Tuesday, March 8, 2011

Illegal promotion of assisted suicide and euthanasia

It is a sad day for Ireland when the national broadcasting service – RTÉ (Radio Telefis Éireann) – actively promotes suicide and euthanasia on a weekly ‘entertainment’ show.    Last year (17 March and 9 March), I blogged on the visit to Ireland by the Australian ‘Dr.’ Philip Nietschke, and the unsuccessful attempt that was made to prevent him from conducting his suicide ‘workshop’ in Dublin.  When he came here again earlier this year, a representative protest was mounted outside the premises in a Dublin north inner-city laneway where he was conducting one of his ‘workshops’ on how to end one’s life.    Numerous phone calls were made to the office of the Garda (police) Commissioner, pointing out that euthanasia and assisted suicide are illegal in Ireland, and the Commissioner was requested to take appropriate action to stop the event taking place.

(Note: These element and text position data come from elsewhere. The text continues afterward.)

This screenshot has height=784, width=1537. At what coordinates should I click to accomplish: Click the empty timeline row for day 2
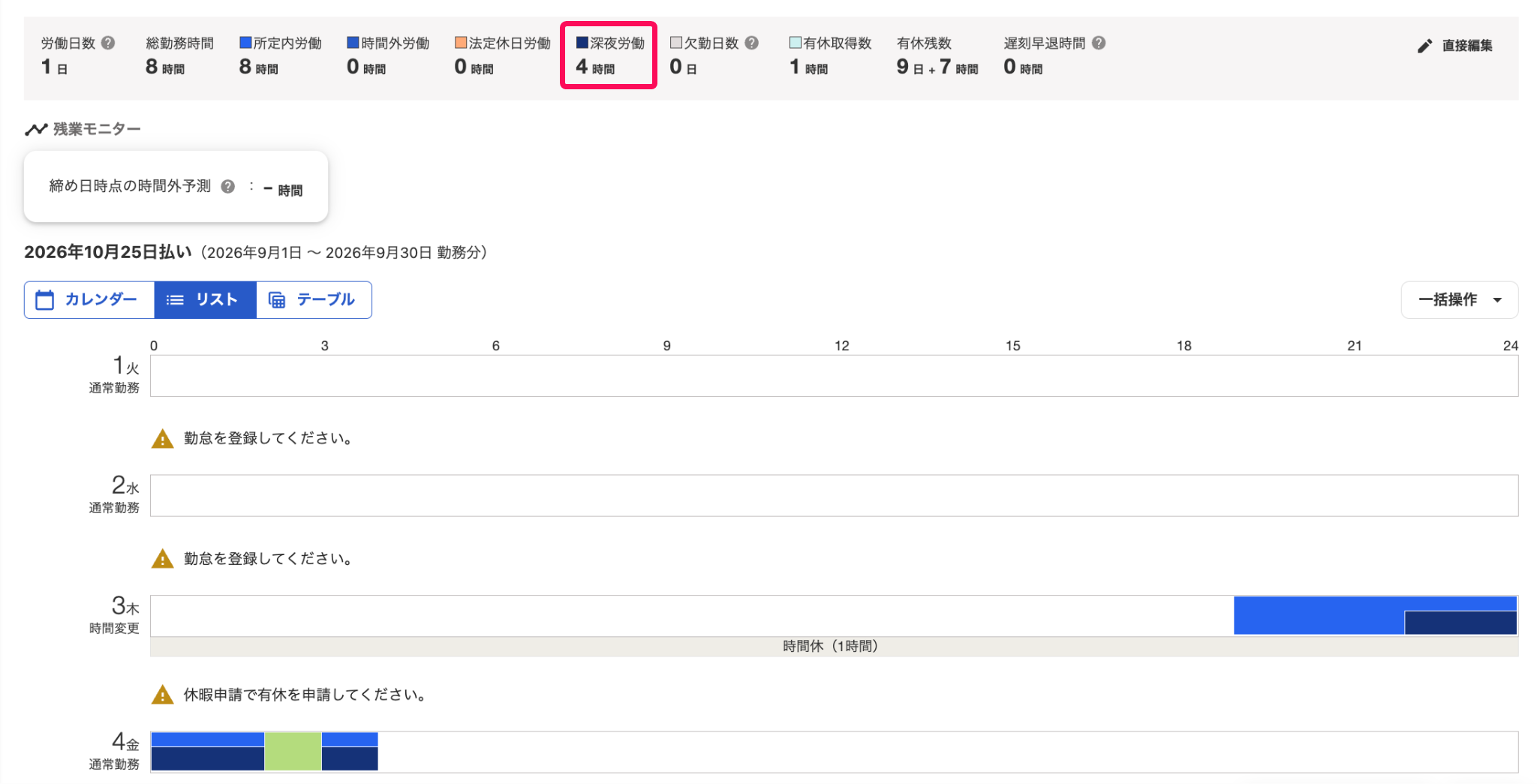834,495
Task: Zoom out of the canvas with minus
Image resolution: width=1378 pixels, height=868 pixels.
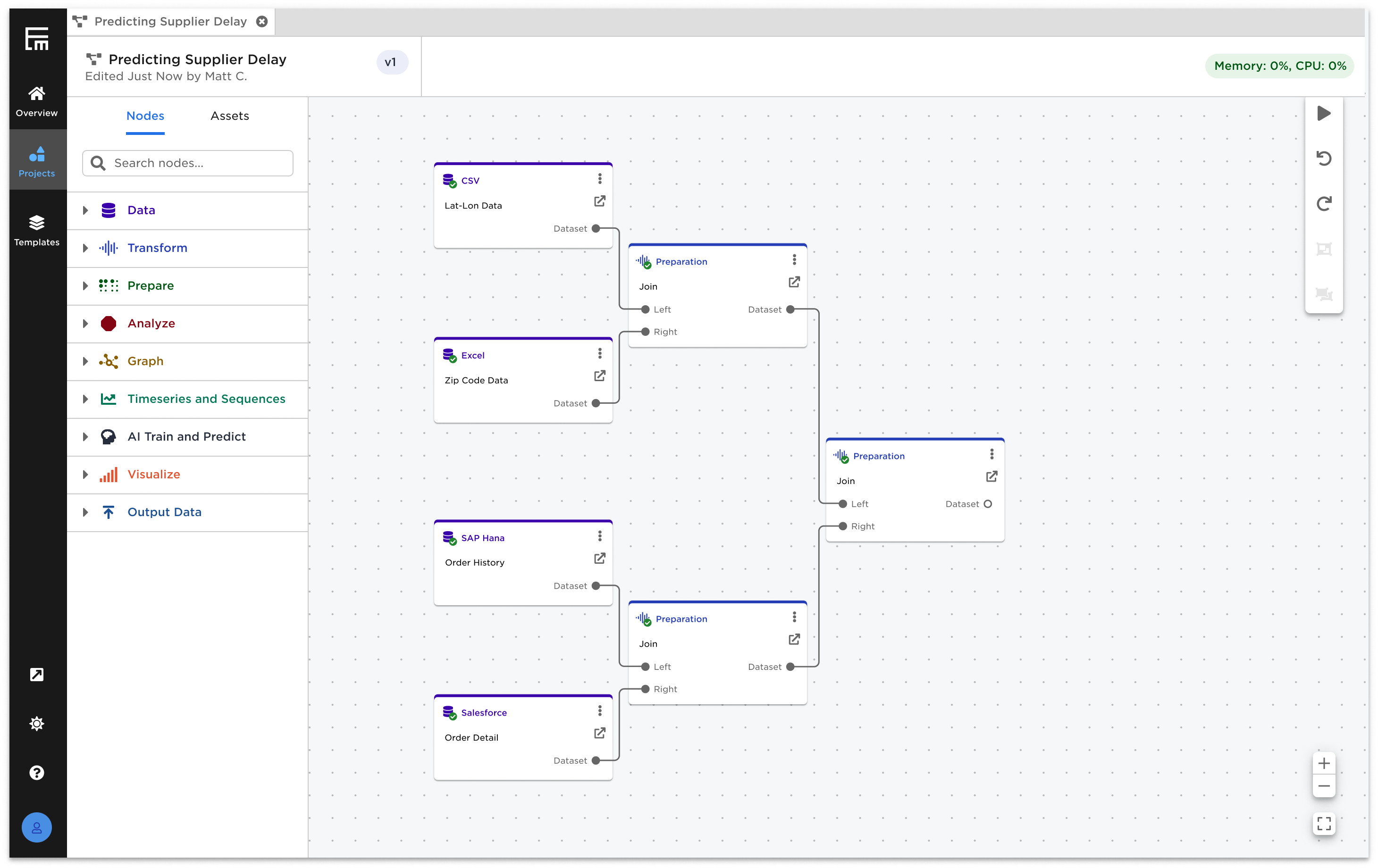Action: tap(1323, 786)
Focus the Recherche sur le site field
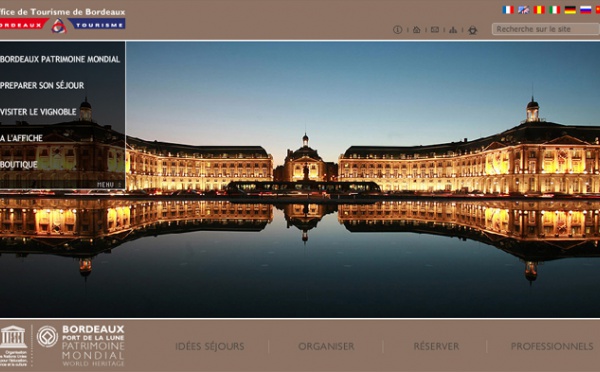600x372 pixels. pyautogui.click(x=546, y=29)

On Friday last Dr. Nietschke was a guest on the popular Late Late Show, when he spoke about how he makes it possible for people to kill themselves, or to help other people to do so.   He gave the impression that he pursues this work out of compassion, and he considers that people who have a wish to end their lives should be allowed to do so legally.   He wants to work towards changing the law against euthanasia, and at one point – encouraged by the presenter of the programme – he demonstrated the ‘deliverance machine’ that he uses for the purpose of his work.  He holds that when people receive the lethal doses required to kill them they can then live ‘very happy lives’ (seems a bit of a contradiction) in the knowledge that at any time they can avail of the drugs.    One gentleman in the audience (obviously known to the euthanasia advocate) spoke emotionally about the deteriorating physical condition of his wife, and about how he and she were agreed that at some point he would be willing to contribute to her death.

A number of brave people present, however, tackled Dr. Nietschke about what he is doing, but he didn’t like this at all and in fact became quite aggressive.   At one point, when a palliative doctor in a Dublin hospice spoke about the care given to terminally-ill patients there, Dr. Nietschke laughed and said that she should realise that euthanasia is being widely practised in Ireland.

Euthanasia is illegal in Ireland, and numerous phone calls to the RTÉ television headquarters over last weekend emphasised this fact and also the horror that RTÉ should be responsible for giving publicity to a man who is actively involved in the killing of human beings.